La historia de ese encuentro excede a este espacio. Fueron necesarios muchos intentos, con negativas y ocultamientos. Hasta que se escucharon estas palabras a través del teléfono:
-
Perdón, le mentí antes. Yo soy Juana, soy la madre de Víctor, pero nunca le dije a nadie que había tenido un hijo, nadie me había hablado de él hasta hoy.
Mamá le dio la noticia a Papá. Lo siguiente puede resumirse en abrazos entre ellos con lágrimas y más lágrimas. Después de varios minutos, Mamá siempre escudera de las emociones de Papá, tomó el teléfono y marcó el número de Juana. Se presentó, le dijo que estaban ansiosos de conocerla, que durante todos estos años no había un solo sentimiento de rencor, que ellos eran pastores y le dijo a Juana, palabras más, palabras menos: “Nosotros aprendimos a amar la situación de Víctor, aprendimos a perdonar y a seguir. Hoy Víctor tiene su familia, tiene cuatro hijos y Dios lo hizo posible”. Después, vino el momento ansiado por años, imaginado pero nunca guionado: Papá habló con su madre a los 66 años. Sin saber cómo llamarla, hablaron, se escucharon. El resto, también les pertenece a ellos dos, como la historia de dolor que los separó.

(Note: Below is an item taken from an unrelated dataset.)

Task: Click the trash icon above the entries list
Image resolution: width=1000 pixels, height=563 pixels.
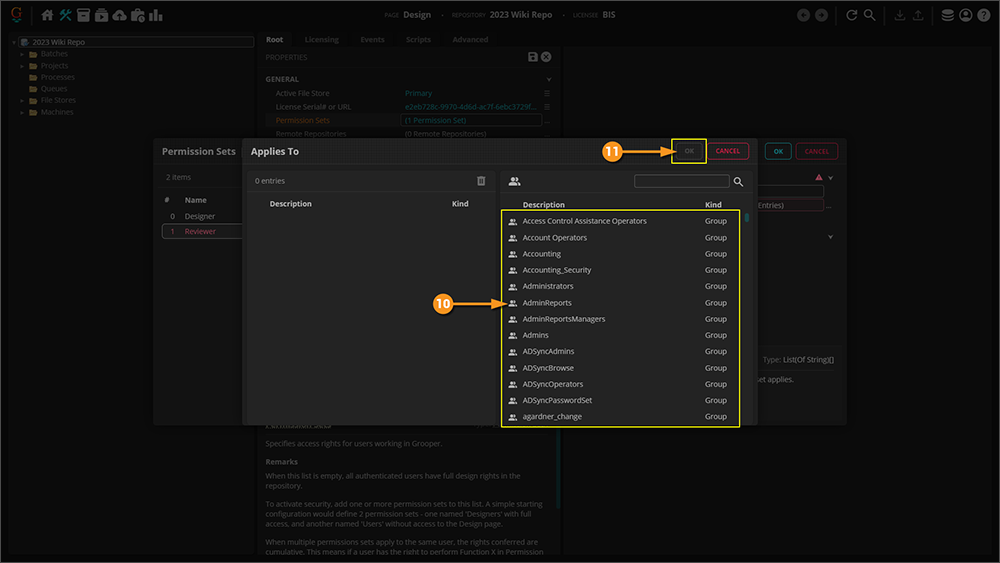Action: point(481,181)
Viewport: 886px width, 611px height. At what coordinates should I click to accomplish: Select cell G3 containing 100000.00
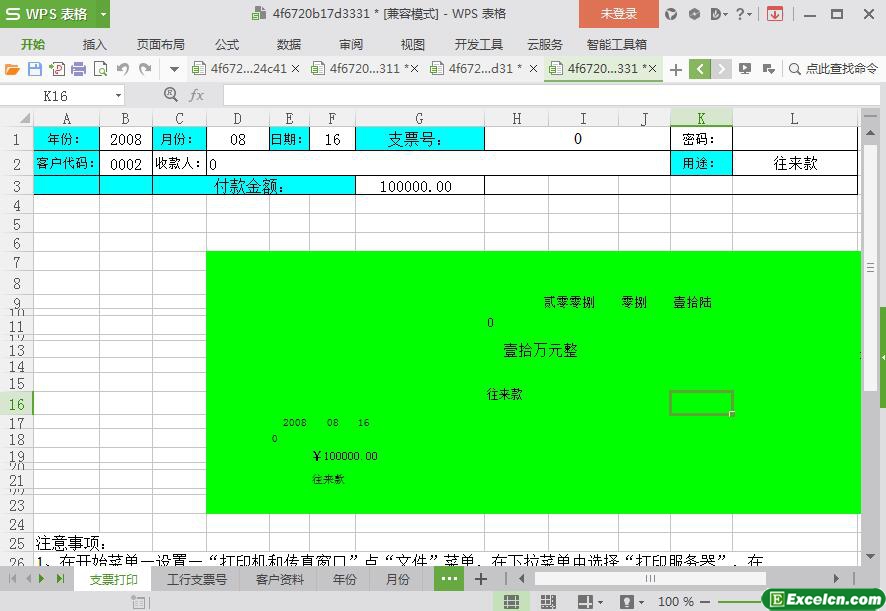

A la semana Papá llegaba junto a Mamá a Capital Federal. Estaba mi hermano con quien sería su esposa tiempo después. Contratamos una Traffic y emprendimos el viaje del reencuentro. Teníamos la dirección, todo ya había sido coordinado con María, la hermana que aparecía en la vida de Papá a los 66 años. Estábamos ansiosos. El motor del vehículo se apagó e identificamos el lugar; bajamos en orden y con un silencio cargado de expectativa. Era una estrecha escalera a la intemperie por la que debíamos subir, su departamento se encontraba allí arriba. En la puerta nos aguardaba María, que no contuvo las lágrimas. Juana se encontraba sentada en un sillón junto al ventanal vestido con una cortina blanca que permitía el ingreso de la luz natural. Papá fue el primero en ingresar a la vivienda, y conducido posiblemente por el impulso más primigenio, sin dudarlo y sin intermediar palabras, se arrodilló al regazo de su madre. Ella lo abrazó inmediatamente. Lloraron y las lágrimas fueron el saludo inicial. Allí estaba Papá, el hombre de tez dura, de manos grandes y marcadas por el trabajo, a quien en escasas ocasiones habíamos visto llorar, de más de 1,75 de altura y espalda grande, arrodillado, quebrado, entregado por completo.
“Lo primero que quiero decirte es que yo nunca te abandoné, Clorinda te robó, yo un día volví y ya no estaban, pero yo nunca te abandoné”, dijo Juana entre lágrimas con todos nosotros de testigos. El misterio se había develado. Papá escuchó que alguien en esta vida lo había deseado y que, por el contrario, no se había deshecho de él como si nada valiera. El llanto fue aún mayor pero trajo un alivio que modificó su rostro. Ese día a los 66 años, su semblante mutó, su recurrente pregunta tenía una respuesta. Hubo otras revelaciones para su alma y nuestra historia familiar.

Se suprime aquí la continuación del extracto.